──────── RECORDS ────────

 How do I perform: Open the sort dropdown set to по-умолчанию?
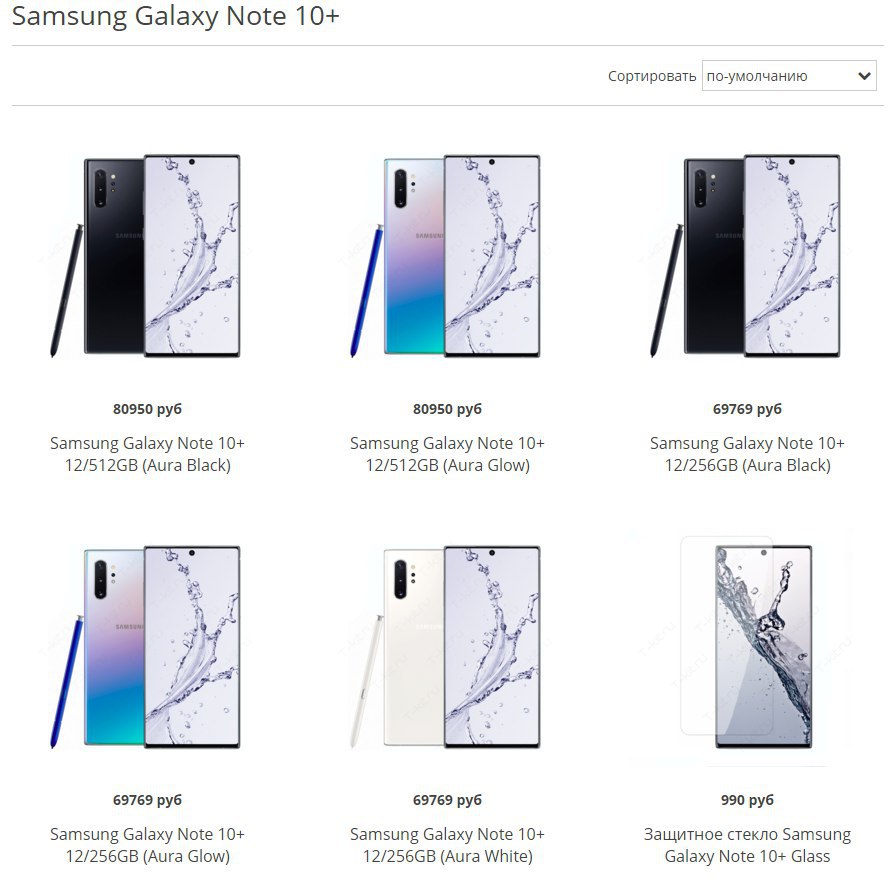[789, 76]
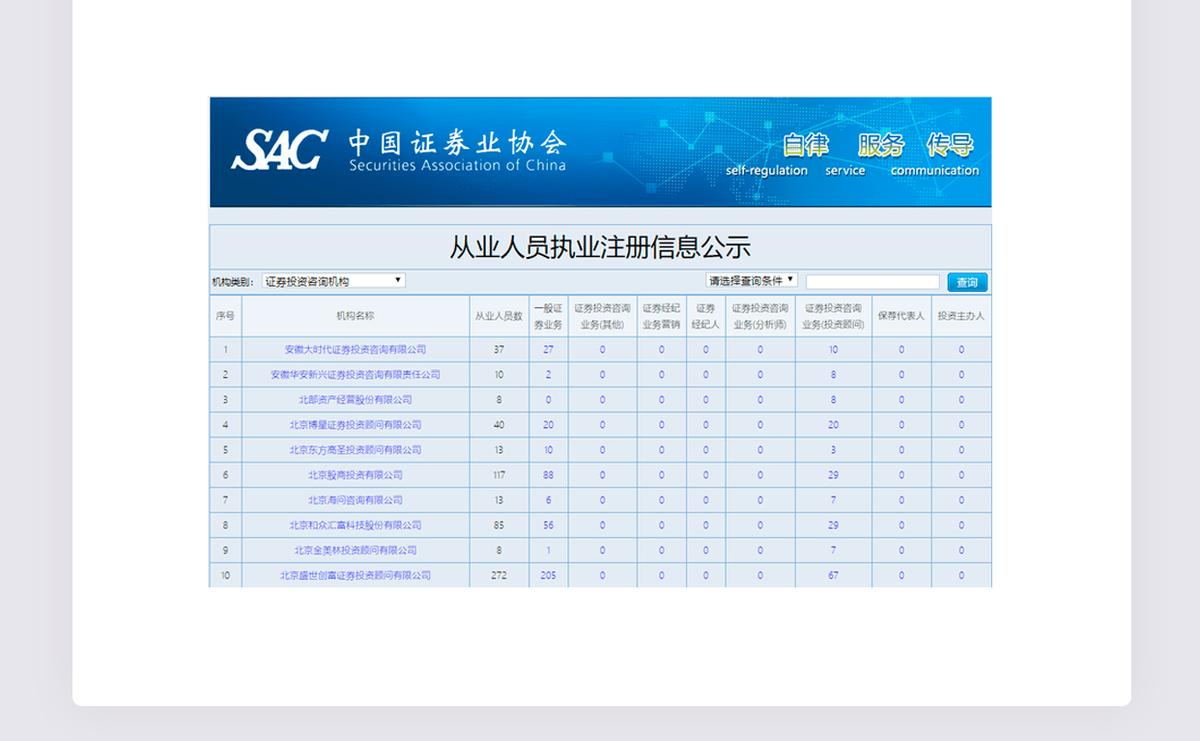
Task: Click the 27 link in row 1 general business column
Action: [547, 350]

────────
──────── RECORDS ────────

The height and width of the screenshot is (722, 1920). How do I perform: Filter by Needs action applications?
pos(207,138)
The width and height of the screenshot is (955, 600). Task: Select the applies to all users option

────────

**WHAT TO WORK ON**. Please copy, exactly as written, every line in the listing above from the line with "The height and" up to and including the line with "The width and".

**EXPECTED ANSWER**.
The height and width of the screenshot is (722, 1920). How do I perform: Filter by Needs action applications?
pos(207,138)
The width and height of the screenshot is (955, 600). Task: Select the applies to all users option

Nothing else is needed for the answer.